World sugar shortage due to extreme weather threatening Halloween candy prices

Extreme weather has dealt major blows to the sugar industry worldwide this year, which could cost you more cash to fill up the trick-or-treat bags.

“This has been a very tough year for global sugar. If you look at the top ten producing countries this year, six of them have had extreme weather,” Chief Meteorologist at Everstream Analytics, John Davis, told FOX Weather. “And the ramification of that is higher prices for anything that you use sugar for, including candy.” 

He points to drought in Thailand, the fourth-largest producer, cutting production by almost a quarter. India, the U.S. and Europe suffered flooding, representing the second, sixth and third top producers. Everstream said that extreme weather is expected to decrease the global sugar supply by 10% to 15% over the 2023/24 growing season. The U.S. Food and Drug Administration estimates global production for the season to be 187.9 million tons.

EXTREME RAIN, DROUGHT DECREASES WORLD’S SUGAR SUPPLY

Pakistan and Mexico have also been dealing with drought. China had devastating rainfall.

“And, of course, all of the extreme weather that we’ve had on a global basis, it has come at the wrong time,” Davis said. “If you get heavy rains during harvest, that interferes with the harvest activity and damages the crop overall. But it all comes back to the amount and frequency of extreme weather that we’ve had on a global basis.” 

In the past year, sugar prices increased by 42%. Sugar prices are at a 12-year-high of 31.54 cents per pound, according to the International Sugar Organization

“Sugar prices are the subject of conversation, but we are not in a scarcity situation with sugar supply, and we don’t anticipate any disruptions,” Todd Scott, senior communications manager at The Hershey Company, told FOX Weather in July. “Similarly, the price of sugar does not have an impact on our Halloween.”
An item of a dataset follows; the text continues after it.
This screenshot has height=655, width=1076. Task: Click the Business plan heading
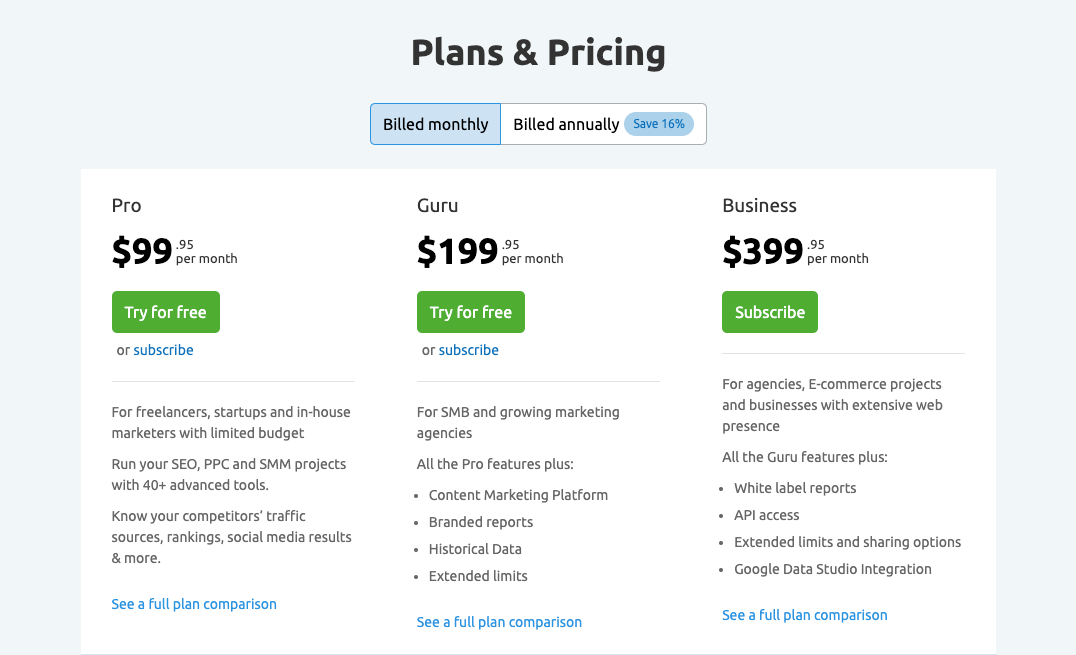[759, 205]
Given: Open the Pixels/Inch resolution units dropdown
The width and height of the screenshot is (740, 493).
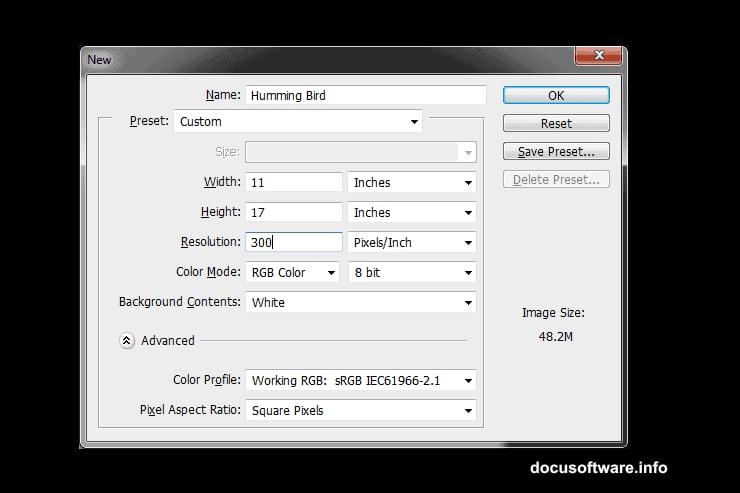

And it is not just Halloween candy and baked goods seeing a price hike. Sugar can be used to make ethanol fuel. It is a food staple and a preservative used in almost every food and drink category. It is used in medicine, wound care, cosmetics, pest control, bioplastic, building materials, paper products, herbicides, cement and adhesives, livestock feed and detergents. 

“Other sectors that use sugar, we talk quite a bit about energy, ethanol, things like that,” said Davis. “So many different sectors out there have sugar as a key component.” 

THINK GAS PRICES ARE HIGH NOW? IF ETHANOL DIDN’T EXIST, YOU’D PAY EVEN MORE

Sugar subsidies kept the price artificially low, so farmers replanted with higher-earning crops after the new turn of this century. Then Europe slashed sugar subsidies in the mid-2000s.

“2008/2009 saw the biggest ever decline in global sugar production,” stated financial firm Vikingen.se. “World production fell by almost 20 million tons.”

In mid-2009, an El Niño event formed, and the world leader in sugarcane production was hit hard. 

“The Brazilian sugar cane crush in July, August and September was affected by wet weather, resulting in the world losing 1.5 million tons of sugar production,” stated Vikingen. “This sugar was urgently needed in India and elsewhere. As a direct result, the price of raw sugar rose to 30 cents per pound in February 2010.”

The Northern Hemisphere’s sugar producers were plagued with dry weather.

HALLOWEEN CANDY SHORTAGE? CHOCOLATE MAKER CREATES SCARE

“Aging sugarcane and drought until mid-2010 resulted in low agricultural harvests. About 560 million tons of sugarcane were harvested, down from initial hopes of 590 million tons. In Australia, heavy rains forced growers to leave almost 20 percent of the sugarcane crop in the ground,” wrote Vikingen. “The EU harvest was disrupted by early winter conditions that left some beets unharvested while the Russian harvest was destroyed by drought and extreme heat during the summer.”

Sugar hit around 36 cents per pound in 2011.

With a strong El Niño forecast through winter, analysts expect the sugar shortage to continue into 2024.

“It’s going to be something that’s going to take a long time to rectify,” Davis said.